A series of bacterial inoculated sand columns flowing with sterilized nutrient solution at different temperatures was performed in March 2014 and August 2015 to simulate bioclogging processes during seasonal MAR. Based on the comparison of the bioclogging process in both the winter and summer experiments, the present study confirmed that, during seasonal MAR, the recharge water temperature could significantly affect the bacterial growth and metabolism behavior, and further induce differences in the bioclogging rate and process. The sand column clogging was ~10 times faster in summer than in winter, because of a faster culturable bacteria growth rate and EPS production in the favorable summer temperature. However, the maximum concentrations of total EPS in winter were about twice those of summer, a phenomenon that is primarily caused by a ~200 μg/g sand increase of both LB-EPS and TB-EPS. Although the low temperature decreased the bacterial growth rate, the surviving bacteria could increase production of exopolymers in order to protect them from harsh environments.
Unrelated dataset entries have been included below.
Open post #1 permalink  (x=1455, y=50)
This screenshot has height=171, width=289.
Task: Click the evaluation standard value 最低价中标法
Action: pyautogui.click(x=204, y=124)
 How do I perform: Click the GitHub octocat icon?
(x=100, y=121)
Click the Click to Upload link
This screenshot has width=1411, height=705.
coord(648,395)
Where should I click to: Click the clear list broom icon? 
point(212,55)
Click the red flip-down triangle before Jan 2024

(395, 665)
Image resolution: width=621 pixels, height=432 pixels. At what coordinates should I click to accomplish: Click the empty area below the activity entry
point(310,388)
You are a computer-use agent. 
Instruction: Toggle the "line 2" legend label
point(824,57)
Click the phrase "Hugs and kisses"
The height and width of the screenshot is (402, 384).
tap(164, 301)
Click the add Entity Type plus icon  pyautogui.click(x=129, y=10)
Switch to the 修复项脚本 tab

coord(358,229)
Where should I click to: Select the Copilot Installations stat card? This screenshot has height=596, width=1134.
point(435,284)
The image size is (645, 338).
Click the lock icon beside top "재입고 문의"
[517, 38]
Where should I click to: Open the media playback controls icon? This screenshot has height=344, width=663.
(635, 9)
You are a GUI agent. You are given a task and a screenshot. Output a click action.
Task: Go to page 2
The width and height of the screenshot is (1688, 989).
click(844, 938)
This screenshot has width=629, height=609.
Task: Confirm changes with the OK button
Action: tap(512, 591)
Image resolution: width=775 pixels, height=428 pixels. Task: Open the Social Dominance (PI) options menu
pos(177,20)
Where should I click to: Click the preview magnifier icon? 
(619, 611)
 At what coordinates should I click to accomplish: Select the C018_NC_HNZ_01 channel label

The TB-EPS concentration remained low (<50 μg/g sand) during the entire bioclogging process in summer and contributed little to the total EPS (<10%). For the bioclogging processes, the behaviors were similar in stages I and II in both summer and winter, and the differences mainly occurred in stage III. In the third stage, the major contributor to the reduction of the relative saturated hydraulic conductivity was bacterial cell numbers in summer, while the LB-EPS led to the decreasing Ks′ in winter. The dominant bacteria in the winter experiment were T. auensis, Acidovorax radices, Janthinobacterium sp., Rahnella aquatilis, and Aquabacterium commune, while T. auensis, Acidovorax radices, and Brevundimonas diminuta dominated in summer. For the bacterial community diversity, a ~50% increase occurred in the winter experiment. The differences in the bacterial community structure and diversity could mainly result from the seasonal inoculums. Although the different inoculums could also have an impact on the bacterial growth rate and metabolism behavior, the recharge water temperature was considered to be the dominant factor in the seasonal bioclogging process. Quantitative study on contributions of inoculum and recharge water temperature on seasonal managed aquifer recharge will be undertaken in the future research.